Corona, dementie, eenzame opsluiting en andere ellende
‘In het verpleegtehuis Kastanjehof zat wat er over was van mijn moeder’
Moeder was een dankbaar onderwerp voor columns, net als de beide dochters en de dorpsperikelen. En toen ging moeder merkwaardig doen. Ze veranderde van een rondrommelende oude vrouw, die het best aardig redde thuis, in een vrouw die niet meer wist wat ze deed. Niet meer wist wat er gebeurde. Kwam haar zoon met de twee dochters op bezoek, dan leek het allemaal best goed te gaan. Hij had die constatering thuis nog niet uitgesproken, of de telefoon ging: moeder. Waren jullie bij mij? Vandaag of gisteren? En heb ik mijn medicijnen ingenomen? Waar heb je mijn medicijnen gelaten? En blééf het daar nu maar bij, maar nee, al die vragen werden zonder overdrijven veertig keer achter elkaar herhaald. Moeder was terechtgekomen in de tijd van de herhaaltelefoontjes en de repeteervragen.
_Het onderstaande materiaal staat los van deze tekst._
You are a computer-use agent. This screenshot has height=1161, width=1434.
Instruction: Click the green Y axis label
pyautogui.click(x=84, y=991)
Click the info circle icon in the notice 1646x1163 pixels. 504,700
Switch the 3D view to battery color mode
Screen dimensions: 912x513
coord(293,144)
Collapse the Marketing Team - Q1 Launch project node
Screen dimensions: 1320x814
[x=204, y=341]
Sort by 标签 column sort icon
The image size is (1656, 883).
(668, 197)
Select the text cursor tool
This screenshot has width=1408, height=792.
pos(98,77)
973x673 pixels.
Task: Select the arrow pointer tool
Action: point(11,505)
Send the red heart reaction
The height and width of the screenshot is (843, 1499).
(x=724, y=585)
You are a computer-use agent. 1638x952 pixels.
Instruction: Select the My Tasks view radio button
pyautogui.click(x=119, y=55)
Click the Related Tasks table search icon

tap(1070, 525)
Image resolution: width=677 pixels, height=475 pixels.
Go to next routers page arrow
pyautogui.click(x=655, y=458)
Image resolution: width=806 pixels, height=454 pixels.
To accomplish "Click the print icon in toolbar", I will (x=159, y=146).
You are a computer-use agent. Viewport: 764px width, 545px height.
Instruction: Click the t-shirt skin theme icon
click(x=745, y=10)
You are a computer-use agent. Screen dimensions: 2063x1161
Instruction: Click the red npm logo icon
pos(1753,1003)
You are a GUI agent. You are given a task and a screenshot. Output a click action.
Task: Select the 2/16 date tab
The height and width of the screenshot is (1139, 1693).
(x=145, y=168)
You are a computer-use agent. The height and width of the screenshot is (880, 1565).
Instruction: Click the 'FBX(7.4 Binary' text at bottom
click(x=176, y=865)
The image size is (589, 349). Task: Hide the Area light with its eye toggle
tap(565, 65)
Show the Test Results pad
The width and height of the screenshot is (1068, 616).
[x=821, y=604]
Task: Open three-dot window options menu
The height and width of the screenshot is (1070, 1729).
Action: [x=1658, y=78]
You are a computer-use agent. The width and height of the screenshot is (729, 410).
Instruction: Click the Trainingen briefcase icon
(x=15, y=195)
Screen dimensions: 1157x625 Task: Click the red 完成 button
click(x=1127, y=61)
Niet lang daarna ging ze ingewikkelder vergissingen maken. Met medicijnen bijvoorbeeld, zodat die moesten worden opgeborgen in een speciaal kluisje. Ze viel in de tuin. Noteerde haar afspraken wel maar keek dan op de verkeerde dagen, bewaarde beschimmeld brood, kon niet meer uit de voeten met de sleutel van haar voordeur. Lastig maar nog net niet onoverkomelijk allemaal. Tot ze viel. Schouderblad en pols gebroken en een paar keer ‘weg geweest’.
Het was het begin van een verhuizing van het ziekenhuis in Arnhem naar het verpleegtehuis in Velp, naar een woonlocatie in Mook, naar het herstellingscentrum in Groesbeek naar weer de woonlocatie in Mook… Tussen de bedrijven door had Corona zich in ons land gevestigd. Een gemeen virus dat van álle mensen hield, maar nog het meest van kwetsbare bejaarden, zoals de moeder van de auteur. Dat was dan ook de reden dat ze steeds moest verhuizen. Het zwaaien achter glas deed zijn intrede als ultiem contactmoment en de kinderen van de ‘legendarische moeder’ zagen mevrouw Van Roosmalen steeds wezenlozer uit haar ogen kijken. Ze zwaaide plichtsgetrouw naar haar nazaten, maar wist niet meer wie ze waren. Wezenloos of niet, ze overleeft alle fysieke kwalen. Maar vraag haar zoon niet hóe.
Auteur
Marcel van Roosmalen (1968) is journalist en schrijver. Hij schrijft voor diverse media. In 2018 verscheen Je moet opschrijven dat hier niets gebeurt. In Het zijn de kleine dingen die het doen staan de eerste ‘moeder-verhalen’, ironische, geamuseerde, vrolijke, soms geïrriteerde maar nooit wrange verhalen over de moeder die oud en vergeetachtig wordt, maar thuis haar eind wel zal halen.
In deze tweede bundel over moeder Paula van Roosmalen hebben zoon Marcel, zijn broer en zus die hoop opgegeven. Moeder zal haar einde vinden in een van de vele tehuizen. Wanneer dat is weet geen mens. Wat Marcel van Roosmalen wél weet is dat hij haar einde niet aan kan zien. Hij wordt er depressief van.
Toen hij bij het verschijnen van dit boek op tv vertelde dat hij deze vrouw, die in niets meer lijkt op zijn moeder, ‘ontluisterend’ vindt, schokte dat zijn publiek. Van Roosmalen zegt en schrijft op wat veel kinderen van zwaar demente ouders denken, maar niet hardop durven zeggen: Ik wil mijn moeder niet zien met een luier. (…) En ik wil dit ook niet meer beschrijven.(…) De fysieke afstand en het virus zijn excuses, maar ook als het vaccin er is en ze om de hoek zou wonen, zou ik niet gaan. Het heeft geen nut. Ze vergeet toch meteen dat we geweest zijn.
Van Roosmalen werd erop aangevallen. Ik vind het moedig.
Dit indringende boek is een humoristisch, vaak cynisch, rauw, eerlijk maar vooral ontluisterend portret. Van een vrouw die ooit de schrijvers’ moeder was, maar die is veranderd in mevrouw Alzheimer, een vrouw die nog steeds overleeft.
Marcel van Roosmalen – Mijn legendarische moeder overleeft alles. ISBN 978-90-2909-241-8, 218 pagina’s, € 20,00. Amsterdam: Meulenhoff 2021.